Had the Athenians succeeded in Thessaly, they would have acquired to their alliance nearly the whole of extra-Peloponnesian Greece. But even without Thessaly their power was prodigious, and had now attained a maximum height from which it never varied except to decline. As a counter-balancing loss against so many successes, we have to reckon their ruinous defeat in Egypt, after a war of six years against the Persians (460-455 B.C.). At first they had gained brilliant advantages, in conjunction with the insurgent prince Inarus; expelling the Persians from all Memphis except that strongest part called the White Fortress. And such was the alarm of the Persian king Artaxerxes at the presence of the Athenians in Egypt, that he sent Megabazus with a large sum of money to Sparta, in order to induce the Lacedæmonians to invade Attica. This envoy however failed, and an augmented Persian force, being sent to Egypt under Megabyzus, son of Zopyrus, drove the Athenians and their allies, after an obstinate struggle, out of Memphis into the island of the Nile called Prosopitis. Here they were blocked up for eighteen months, until at length Megabyzus turned the arm of the river, laid the channel dry, and stormed the island by land. A very few Athenians escaped by land to Cyrene: the rest were either slain or made captive, and Inarus himself was crucified. And the calamity of Athens was farther aggravated by the arrival of fifty fresh Athenian ships, which, coming after the defeat, but without being aware of it, sailed into the Mendesian branch of the Nile, and thus fell unawares into the power of the Persians and Phœnicians, very few either of the ships or men escaping. The whole of Egypt became again subject to the Persians, except Amyrtæus, who contrived by retiring into the inaccessible fens still to maintain his independence. One of the largest armaments ever sent forth by Athens and her confederacy was thus utterly ruined.

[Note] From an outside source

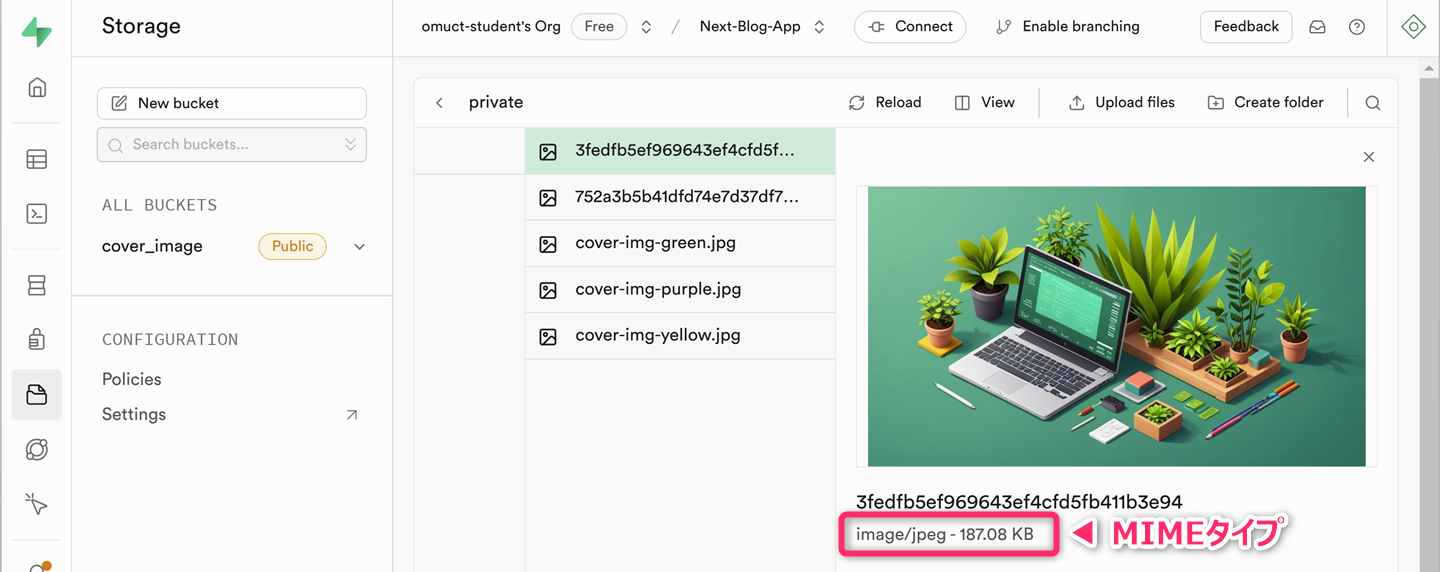Screen dimensions: 1440x572
Task: Open the Database sidebar icon
Action: [37, 286]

It was about the time of the destruction of the Athenian army in Egypt, and of the circumnavigation of Peloponnesus by Tolmides, that the internal war, carried on by the Lacedæmonians against the helots or Messenians at Ithome, ended. These besieged men, no longer able to stand out against a protracted blockade, were forced to abandon this last fortress of ancient Messenian independence, stipulating for a safe retreat from the Peloponnesus with their wives and families; with the proviso that if any one of them ever returned to Peloponnesus, he should become the slave of the first person who seized him. They were established by Tolmides at Naupactus (recently taken by the Athenians from the Ozolian Locrians), where they will be found rendering good service to Athens in the following wars.